Symbols were initially produced in 2008 as laser-jet prints on 80gsm copier paper, 42x59.4cm. A collection of Symbols were shown as as part of the work Cabin Tactics a commission for North Cabin, a temporary off-site space curated by Katherine Daley-Yates in Bristol. Please see below for a review by Colin Glen for a-n September 2008.

In 2011 Symbols was re-produced as archival giclée prints on paper, editions of 5, framed in Oak for The Potential for Windows and Scale as part of Contemporary Art Society’s Rotate programme. 




Sovay Berriman Cabin Tactics, northcabin, Bristol,  31st May – 27th June 2008
By Colin Glen

For the first in the series of four northcabin commissions, Sovay Berriman pastes over the windows of the former operating cabin of Redcliffe Bridge with a distinctive chart-like formation of white flyposters which bear only the minimal inscriptions of black and white delineations. Reminiscent of the geometrical abstraction of early Modernism, the ciphers manifest the artist’s interest in symbols as a covert esoteric language used, for instance, as a means of communication in evading oppressive authority or in order to identify other members of a secret society.  Yet in the context of the thoroughfare of the bridge the elliptical halo shape or the black point held at the corner of a right angle by a fine thread-like line, the interpretation of the marks requires a more poetic reading of the work and the location.  

The semi-circular North Cabin room contains defunct bridge operating equipment and is inaccessible to visitors, viewable only through the bridge-side windows which Berriman has covered.

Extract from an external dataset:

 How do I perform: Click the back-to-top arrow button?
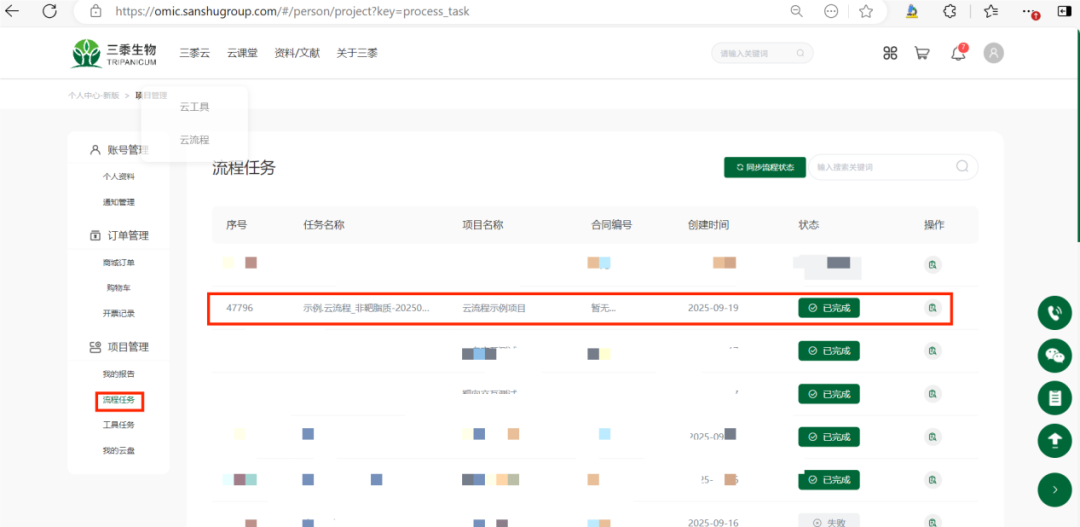(x=1054, y=440)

On the opposite side of the bridge  is the South Cabin which continues to operate and in being the semi-circular mirror image of the North Cabin acts as the perfect foil to the project in its ‘site responsive’ function intended by curator Katherine Daley – Yates.  In fact the whole location takes on the graphic quality of Berriman’s illustrations, for, imagined from above, the line of the road bisects the two halves of the cabin in the Suprematist manner of a line bisecting a circle.  The piece is resonant of the collaborative nature of the northcabin project, the product of the three-way relationship developed over time between curator, artist and place, a quality that Daley-Yates’ draws from her connection with the Situations programme, which continues to act as an influential model for activating poetic encounters with place beyond the prescriptive trammels of a purist site-specificity.  Indeed, inducing the allusive associations which was so evocative of the ‘Thinking of the Outside’ commissions is here emphasised further by the delicacy of conceptual touch of ‘Cabin Tactics’.  The neat paradox is that it is precisely the inaccessibility to the interior of the cabin, combined with its obfuscation by Berriman’s flyposters, which allows subjectivity to flourish by engaging the imagination of the viewer, and standing in direct counterpoise to ‘accessibility’ agendas whose ‘pasted on’ artworks patronise both artist and audience.